Tradizione e stile brillante
Il “nuovo” romanzo è Punto di fuga (392 pagine, 19,50 euro), e in realtà è vecchio di una decina d’anni: l’ha tradotto Emanuela Bonacorsi, la sua storica “voce” italiana. Shishkin ha ben presente la migliore tradizione letteraria russa e i suoi classici, ha uno stile definito e brillante, non teme di confrontarsi con le pieghe più complesse e dolorose della vita e del mondo. Punto di fuga è una storia epistolare e d’amore, di passione e innocenza, di un primo amore costretto alla separazione, ed è un gran bel pretesto per scavare nei cuori e nei sogni degli uomini, per ragionare sul potere della memoria della parola e dei sentimenti contro la guerra e la morte. Lettere d’amore in tempo di guerra si leggono lungo quasi quattrocento pagine, a scambiarsele sono Volodya, giovane scrittore al fronte, partito per partecipare a un conflitto bellico a nord della Cina, e Saša, rimasta a casa, nelle profonda e remota provincia russa.
La vita va, la morte non perdona
Tra presente e rievocazioni del passato, alcune impassibili certezze puntellano le loro lettere. Ad esempio il rischio di una fine tragica e magari imminente.
Ho capito che ho tante cose da dare – calore, amore, pensieri, parole, tenerezza, comprensione – e che tutto può finire ancora prima di iniziare, domani, tra cinque minuti, adesso! Che delusione!
Questo è tutto, ho finito per oggi. La mia mano è stanca. E mi fanno male gli occhi – ti sto scrivendo alla luce della lampada notturna.

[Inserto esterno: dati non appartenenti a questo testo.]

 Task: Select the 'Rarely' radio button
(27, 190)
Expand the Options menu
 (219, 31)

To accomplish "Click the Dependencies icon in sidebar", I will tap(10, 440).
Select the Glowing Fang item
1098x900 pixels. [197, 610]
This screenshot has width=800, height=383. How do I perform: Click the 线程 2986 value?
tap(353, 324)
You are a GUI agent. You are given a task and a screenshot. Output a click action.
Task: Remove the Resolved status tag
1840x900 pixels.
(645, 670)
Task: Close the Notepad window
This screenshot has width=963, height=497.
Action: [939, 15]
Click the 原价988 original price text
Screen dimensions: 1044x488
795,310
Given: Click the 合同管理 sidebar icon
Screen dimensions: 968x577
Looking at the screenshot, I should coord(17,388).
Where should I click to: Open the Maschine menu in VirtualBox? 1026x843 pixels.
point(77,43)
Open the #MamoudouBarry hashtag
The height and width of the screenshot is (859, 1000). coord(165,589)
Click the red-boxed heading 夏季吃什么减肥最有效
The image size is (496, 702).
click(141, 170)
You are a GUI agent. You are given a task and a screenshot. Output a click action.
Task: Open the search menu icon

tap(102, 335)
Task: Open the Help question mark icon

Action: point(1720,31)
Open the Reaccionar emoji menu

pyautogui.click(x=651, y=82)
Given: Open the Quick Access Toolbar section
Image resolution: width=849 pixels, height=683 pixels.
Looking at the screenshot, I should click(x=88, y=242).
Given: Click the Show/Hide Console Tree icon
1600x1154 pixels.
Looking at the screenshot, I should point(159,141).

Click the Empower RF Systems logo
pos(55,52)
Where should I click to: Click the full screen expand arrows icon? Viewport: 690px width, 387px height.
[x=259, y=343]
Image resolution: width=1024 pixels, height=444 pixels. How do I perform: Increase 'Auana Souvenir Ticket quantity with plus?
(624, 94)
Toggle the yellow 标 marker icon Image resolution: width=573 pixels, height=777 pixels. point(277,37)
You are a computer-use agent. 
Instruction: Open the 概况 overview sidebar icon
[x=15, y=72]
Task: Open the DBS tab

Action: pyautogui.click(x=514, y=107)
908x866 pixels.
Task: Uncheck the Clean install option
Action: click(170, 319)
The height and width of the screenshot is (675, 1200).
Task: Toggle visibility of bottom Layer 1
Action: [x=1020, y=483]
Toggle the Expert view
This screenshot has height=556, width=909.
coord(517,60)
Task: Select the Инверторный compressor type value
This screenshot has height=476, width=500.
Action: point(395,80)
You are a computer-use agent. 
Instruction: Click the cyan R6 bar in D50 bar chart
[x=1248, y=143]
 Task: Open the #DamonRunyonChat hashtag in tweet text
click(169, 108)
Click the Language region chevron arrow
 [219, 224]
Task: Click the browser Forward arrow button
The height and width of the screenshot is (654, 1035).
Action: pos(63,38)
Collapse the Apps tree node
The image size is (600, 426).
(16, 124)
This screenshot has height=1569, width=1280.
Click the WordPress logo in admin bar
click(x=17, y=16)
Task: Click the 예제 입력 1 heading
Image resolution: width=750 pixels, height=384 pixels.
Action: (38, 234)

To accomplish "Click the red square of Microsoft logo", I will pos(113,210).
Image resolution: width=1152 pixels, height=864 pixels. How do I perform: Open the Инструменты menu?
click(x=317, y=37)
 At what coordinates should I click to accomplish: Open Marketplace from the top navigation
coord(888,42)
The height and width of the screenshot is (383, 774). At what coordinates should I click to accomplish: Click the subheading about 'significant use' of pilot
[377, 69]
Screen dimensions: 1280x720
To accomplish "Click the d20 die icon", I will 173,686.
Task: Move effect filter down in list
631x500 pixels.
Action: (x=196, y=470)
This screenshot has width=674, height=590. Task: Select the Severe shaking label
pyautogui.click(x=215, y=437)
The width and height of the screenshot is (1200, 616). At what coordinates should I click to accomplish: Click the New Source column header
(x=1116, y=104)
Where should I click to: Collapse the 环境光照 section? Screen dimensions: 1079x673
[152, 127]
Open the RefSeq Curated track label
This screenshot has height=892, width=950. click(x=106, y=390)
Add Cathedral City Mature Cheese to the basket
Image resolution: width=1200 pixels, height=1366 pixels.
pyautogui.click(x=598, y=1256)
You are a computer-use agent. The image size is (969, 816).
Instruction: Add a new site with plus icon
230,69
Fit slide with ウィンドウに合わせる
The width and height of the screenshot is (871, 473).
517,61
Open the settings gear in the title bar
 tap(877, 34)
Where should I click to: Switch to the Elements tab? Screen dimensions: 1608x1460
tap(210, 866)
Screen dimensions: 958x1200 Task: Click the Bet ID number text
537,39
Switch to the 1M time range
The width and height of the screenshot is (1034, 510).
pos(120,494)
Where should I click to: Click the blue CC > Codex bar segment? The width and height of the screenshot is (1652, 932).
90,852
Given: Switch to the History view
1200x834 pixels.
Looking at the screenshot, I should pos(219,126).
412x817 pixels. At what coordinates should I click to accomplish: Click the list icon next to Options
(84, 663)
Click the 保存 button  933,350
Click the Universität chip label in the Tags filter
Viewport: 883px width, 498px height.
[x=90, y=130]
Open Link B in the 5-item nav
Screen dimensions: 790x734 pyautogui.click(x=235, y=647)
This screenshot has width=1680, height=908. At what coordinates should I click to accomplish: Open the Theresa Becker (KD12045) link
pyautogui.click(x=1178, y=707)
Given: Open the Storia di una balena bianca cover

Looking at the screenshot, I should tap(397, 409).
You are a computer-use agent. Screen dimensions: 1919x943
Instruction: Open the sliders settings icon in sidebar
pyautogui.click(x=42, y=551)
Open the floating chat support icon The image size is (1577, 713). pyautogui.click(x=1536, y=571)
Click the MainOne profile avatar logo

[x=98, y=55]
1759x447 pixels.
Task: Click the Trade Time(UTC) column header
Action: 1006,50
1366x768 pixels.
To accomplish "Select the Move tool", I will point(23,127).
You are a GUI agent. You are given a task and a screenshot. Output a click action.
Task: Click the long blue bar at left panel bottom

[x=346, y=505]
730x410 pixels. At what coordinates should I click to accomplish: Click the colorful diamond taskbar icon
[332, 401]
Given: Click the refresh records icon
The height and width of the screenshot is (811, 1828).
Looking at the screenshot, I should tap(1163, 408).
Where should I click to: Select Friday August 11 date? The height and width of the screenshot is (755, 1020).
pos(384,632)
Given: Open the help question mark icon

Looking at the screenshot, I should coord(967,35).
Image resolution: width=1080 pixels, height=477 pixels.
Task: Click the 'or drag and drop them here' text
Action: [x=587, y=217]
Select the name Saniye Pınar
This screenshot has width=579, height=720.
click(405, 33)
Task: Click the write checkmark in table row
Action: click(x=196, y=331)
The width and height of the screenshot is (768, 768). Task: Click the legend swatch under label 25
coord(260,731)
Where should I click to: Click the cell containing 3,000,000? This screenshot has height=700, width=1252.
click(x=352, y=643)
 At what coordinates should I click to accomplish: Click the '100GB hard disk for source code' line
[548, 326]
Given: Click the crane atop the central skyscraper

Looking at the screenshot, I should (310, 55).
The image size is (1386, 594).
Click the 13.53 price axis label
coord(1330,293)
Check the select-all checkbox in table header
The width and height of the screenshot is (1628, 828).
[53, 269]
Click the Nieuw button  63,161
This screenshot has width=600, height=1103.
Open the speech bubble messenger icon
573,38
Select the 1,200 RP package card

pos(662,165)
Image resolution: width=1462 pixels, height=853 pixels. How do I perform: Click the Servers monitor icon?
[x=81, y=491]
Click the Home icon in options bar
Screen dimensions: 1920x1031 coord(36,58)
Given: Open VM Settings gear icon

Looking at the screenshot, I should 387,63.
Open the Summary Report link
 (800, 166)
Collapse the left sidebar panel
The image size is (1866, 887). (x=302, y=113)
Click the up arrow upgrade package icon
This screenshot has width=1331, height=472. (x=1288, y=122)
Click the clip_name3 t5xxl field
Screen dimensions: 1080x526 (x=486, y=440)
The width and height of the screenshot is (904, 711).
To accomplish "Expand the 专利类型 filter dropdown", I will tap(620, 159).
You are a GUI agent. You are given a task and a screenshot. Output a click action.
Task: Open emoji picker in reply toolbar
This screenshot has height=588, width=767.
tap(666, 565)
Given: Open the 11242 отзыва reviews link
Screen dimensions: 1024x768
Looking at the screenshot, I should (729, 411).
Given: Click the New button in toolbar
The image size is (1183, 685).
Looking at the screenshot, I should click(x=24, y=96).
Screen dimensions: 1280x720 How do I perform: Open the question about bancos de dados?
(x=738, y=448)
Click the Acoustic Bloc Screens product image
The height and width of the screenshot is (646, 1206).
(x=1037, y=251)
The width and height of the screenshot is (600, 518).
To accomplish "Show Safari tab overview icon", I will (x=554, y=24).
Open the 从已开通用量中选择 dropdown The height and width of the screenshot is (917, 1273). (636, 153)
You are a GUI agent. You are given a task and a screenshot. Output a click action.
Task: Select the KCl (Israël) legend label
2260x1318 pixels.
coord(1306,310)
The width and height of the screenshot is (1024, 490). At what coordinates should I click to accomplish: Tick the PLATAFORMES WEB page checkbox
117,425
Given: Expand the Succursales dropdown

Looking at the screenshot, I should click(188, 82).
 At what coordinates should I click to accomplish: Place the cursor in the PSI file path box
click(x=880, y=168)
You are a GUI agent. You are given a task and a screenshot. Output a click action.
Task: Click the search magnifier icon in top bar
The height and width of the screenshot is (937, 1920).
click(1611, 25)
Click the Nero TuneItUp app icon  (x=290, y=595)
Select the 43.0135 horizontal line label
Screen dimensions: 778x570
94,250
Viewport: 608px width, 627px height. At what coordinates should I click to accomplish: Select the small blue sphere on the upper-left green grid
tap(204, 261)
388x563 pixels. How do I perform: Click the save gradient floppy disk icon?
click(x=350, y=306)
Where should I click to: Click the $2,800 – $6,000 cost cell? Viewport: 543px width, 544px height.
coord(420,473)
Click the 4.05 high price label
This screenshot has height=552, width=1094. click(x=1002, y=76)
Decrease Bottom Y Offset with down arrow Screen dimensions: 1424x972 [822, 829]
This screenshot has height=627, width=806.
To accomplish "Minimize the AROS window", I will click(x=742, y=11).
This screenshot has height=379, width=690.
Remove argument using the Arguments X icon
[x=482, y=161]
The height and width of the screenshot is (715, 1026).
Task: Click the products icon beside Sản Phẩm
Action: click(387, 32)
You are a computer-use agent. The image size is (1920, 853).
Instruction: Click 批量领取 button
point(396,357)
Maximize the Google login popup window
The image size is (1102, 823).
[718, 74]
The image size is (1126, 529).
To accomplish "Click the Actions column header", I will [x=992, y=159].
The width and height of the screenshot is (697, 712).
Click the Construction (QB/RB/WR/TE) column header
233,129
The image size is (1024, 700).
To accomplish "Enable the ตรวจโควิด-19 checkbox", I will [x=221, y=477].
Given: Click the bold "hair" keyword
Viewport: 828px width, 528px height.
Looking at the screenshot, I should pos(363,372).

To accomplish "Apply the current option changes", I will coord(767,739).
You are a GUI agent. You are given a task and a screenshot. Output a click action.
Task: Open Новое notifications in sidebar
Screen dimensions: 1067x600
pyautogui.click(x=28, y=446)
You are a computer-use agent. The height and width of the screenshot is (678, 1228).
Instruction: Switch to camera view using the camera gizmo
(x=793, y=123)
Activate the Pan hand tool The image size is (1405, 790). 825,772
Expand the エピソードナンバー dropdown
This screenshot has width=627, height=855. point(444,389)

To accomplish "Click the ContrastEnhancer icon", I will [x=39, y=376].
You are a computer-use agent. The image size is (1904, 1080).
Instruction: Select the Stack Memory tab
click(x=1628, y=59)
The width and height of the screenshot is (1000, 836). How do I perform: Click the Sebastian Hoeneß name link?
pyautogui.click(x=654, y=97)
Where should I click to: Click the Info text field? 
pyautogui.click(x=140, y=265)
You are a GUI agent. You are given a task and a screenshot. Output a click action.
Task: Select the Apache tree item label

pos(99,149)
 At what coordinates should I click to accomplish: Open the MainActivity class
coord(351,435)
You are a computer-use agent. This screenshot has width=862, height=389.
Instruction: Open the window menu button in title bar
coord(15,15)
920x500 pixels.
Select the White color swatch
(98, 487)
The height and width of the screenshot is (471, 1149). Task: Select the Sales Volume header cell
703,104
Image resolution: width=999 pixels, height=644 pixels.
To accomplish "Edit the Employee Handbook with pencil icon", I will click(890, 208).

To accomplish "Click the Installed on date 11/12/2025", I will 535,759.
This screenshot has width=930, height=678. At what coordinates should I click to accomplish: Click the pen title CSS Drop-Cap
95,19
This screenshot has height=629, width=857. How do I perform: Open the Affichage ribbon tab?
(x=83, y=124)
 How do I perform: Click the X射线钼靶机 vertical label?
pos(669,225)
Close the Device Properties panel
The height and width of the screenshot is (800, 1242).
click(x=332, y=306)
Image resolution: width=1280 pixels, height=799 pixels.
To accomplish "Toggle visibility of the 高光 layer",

Mia Sašen’ka, desidero tanto che tu stia bene!
So che ci rivedremo.
Il tempo sospeso dei due innamorati si nutre della quotidianità più spicciola e delle violenze della guerra, dei ricordi di infanzia e dell’estate del loro amore, ma anche delle tragedie familiari e del sangue delle vittime innocenti del conflitto, tra cadaveri sommariamente sepolti e pallottole letali. La vita che se ne va, il tempo che s’assottiglia, l’insensatezza della guerra, la morte che non perdona segnano inevitabilmente gran parte dell’epistolario.
Le critiche al presente
Quelle di Volodya e Saša sono lettere sfalsate nel tempo, non necessariamente contigue, non necessariamente contenenti risposte a domande ricevute, forse non necessariamente giunte a destinazione. Quelle del soldato sono scritte nell’arco di qualche mese, quelle della donna, invece, vanno avanti per anni e fanno i conti con un senso di personale inadeguatezza e con l’angustia di una vita senza sussulti, su uno sfondo storico che non sembra lontana dalla società russa attuale, con tutti i suoi limiti e le sue criticità, con poche speranze. Shishkin ha scritto un’opera credibile e palpitante, attuale, che merita visibilità e lettori.